■ **Exercise instructions**:
(1) Reproduce verbatim the section of the post on k-means cluster ordering in R, starting at "This might not" and ending at "That works fine.".
(2) Proceed with the post on k-means cluster ordering in R, picking up after its final sentence.

■ **Excerpted passage**:
————

Consistent Cluster Order with Kmeans in R

Consistent Cluster Order with Kmeans in R - r

This might not be possible, but Google has failed me so far so I'm hoping someone else might have some insight. Sorry if this has been asked before.
The background is, I have a database of information on different cities, so like name, population, pollution, crime, etc by year. I'm querying it to aggregate the data on a per-city basis and outputting the result to a table. That works fine.
The next step is I'm running the kmeans() function in R on the data set to find clusters, in testing I've found that 5 clusters is almost always a good choice via the "elbow method".
The issue I'm having is that these clusters have distinct meanings/interpretations, so I want to tag each row in the original data set with the cluster's interpretation for that row, not the cluster number. So I don't want to identify row 2 with "cluster 5", I want to say "low population, high crime, low income".
If R would output the clusters in the same order, say having cluster 5 always equate to the cluster of cities with "low population, high crime, low income", that would work fine, but it doesn't. For instance, if you run code like this:
> a = kmeans(city_date,centers=5)
> b = kmeans(city_date,centers=5)
> c = kmeans(city_date,centers=5)
The run this code:
a$centers
b$centers
c$centers
The clusters will all contain the same data set, but the cluster number will be different. So if I have a mapping table in SQL that has cluster number and interpretation, it won't work, because when I run it one day it might have the "low population, high crime, low income" cluster as 5, and the next it might be 2, the next 4, etc.

————

■ **Data entries**:
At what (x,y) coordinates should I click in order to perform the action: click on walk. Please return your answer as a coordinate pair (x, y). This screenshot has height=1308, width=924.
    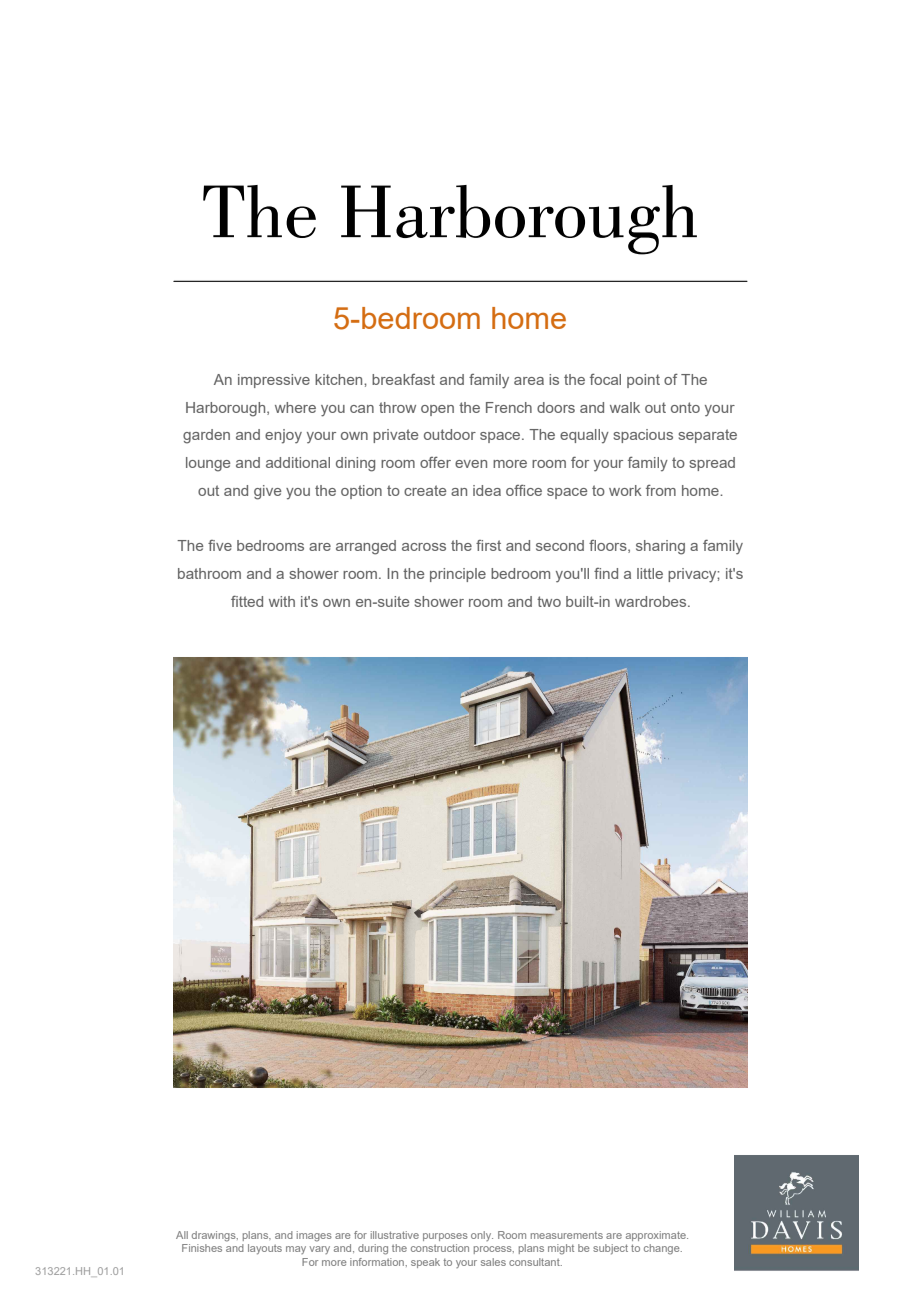
    Looking at the image, I should click on (625, 407).
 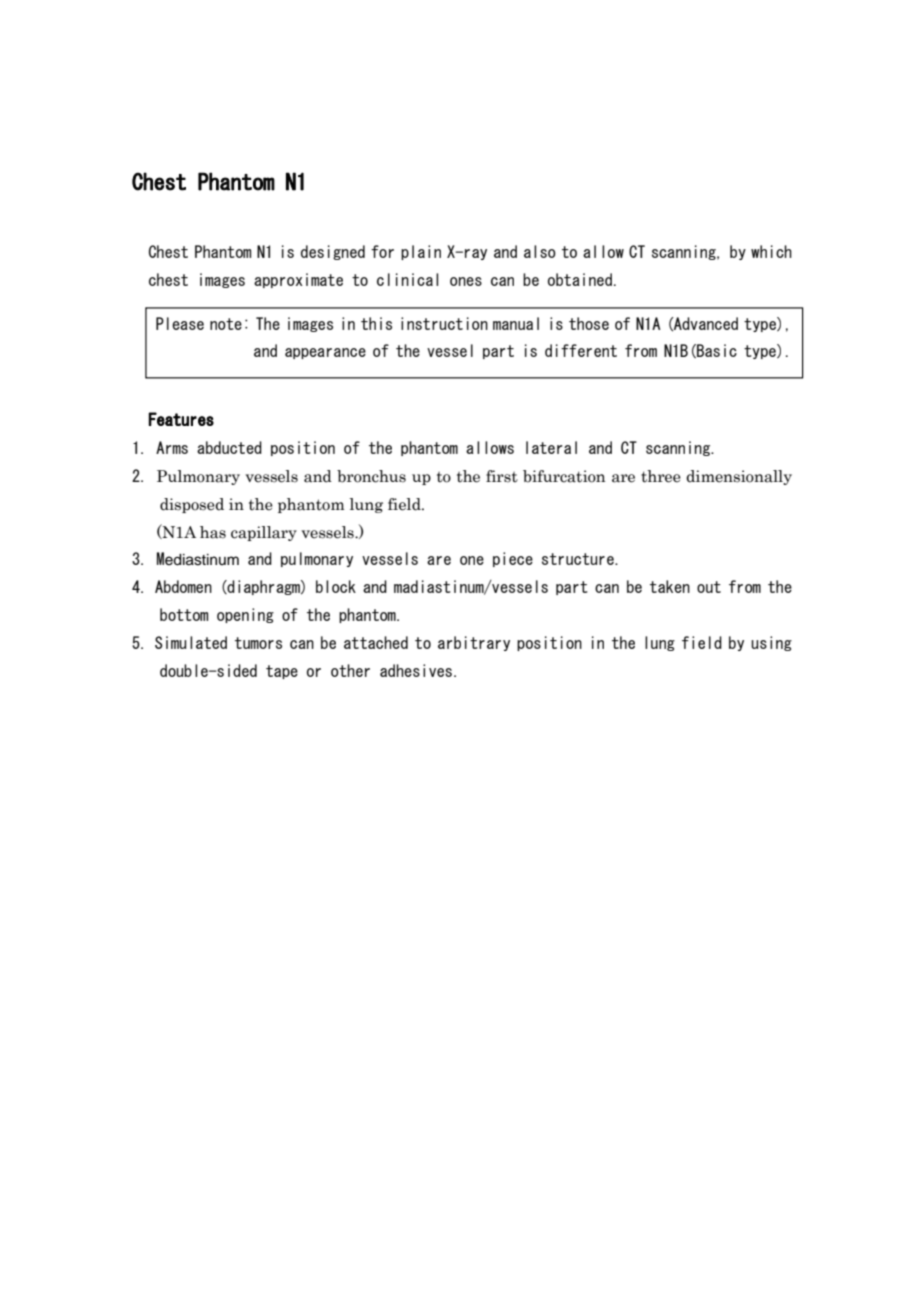 What do you see at coordinates (661, 476) in the document?
I see `three` at bounding box center [661, 476].
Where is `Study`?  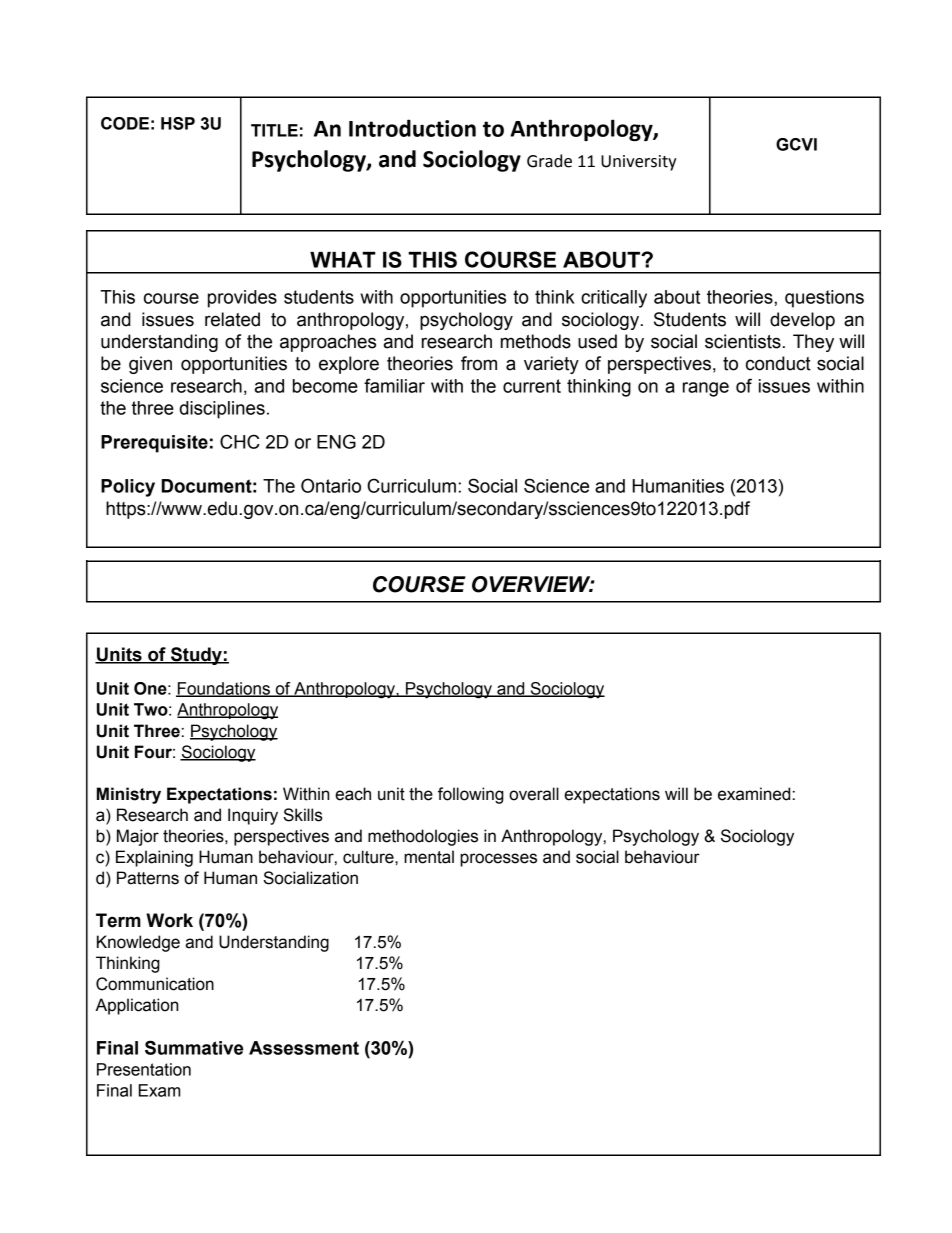 Study is located at coordinates (196, 656).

————

■ **Expected answers**:
(1)
This might not be possible, but Google has failed me so far so I'm hoping someone else might have some insight. Sorry if this has been asked before.
The background is, I have a database of information on different cities, so like name, population, pollution, crime, etc by year. I'm querying it to aggregate the data on a per-city basis and outputting the result to a table. That works fine.

(2)
What I'm trying to figure out is if there is a way to keep the output consistent. The data set gets updated so it won't even be the same every time, and since R doesn't keep the cluster order consistent even with the same data set, I am wondering if it will be possible at all.
Thanks for any help anyone can provide. On my end my current idea is to output the $centers data to a SQL table, then order the table by the various metrics, each time the one with the highest/lowest getting tagged as such, and then concatenating the results to tag the level. This may work but isn't very elegant.

I know this is a very old post, but I only came across it now. I had the same problem today and adapted the suggestion by Barker to come up with a solution:
library(dplyr)
# create a random data frame
df <- data.frame(id = 1:10, obs = sample(0:500, 10))
# use kmeans a first time to get the centers
centers <- kmeans(df$obs, centers = 3)$centers
# order the centers
centers <- sort(centers)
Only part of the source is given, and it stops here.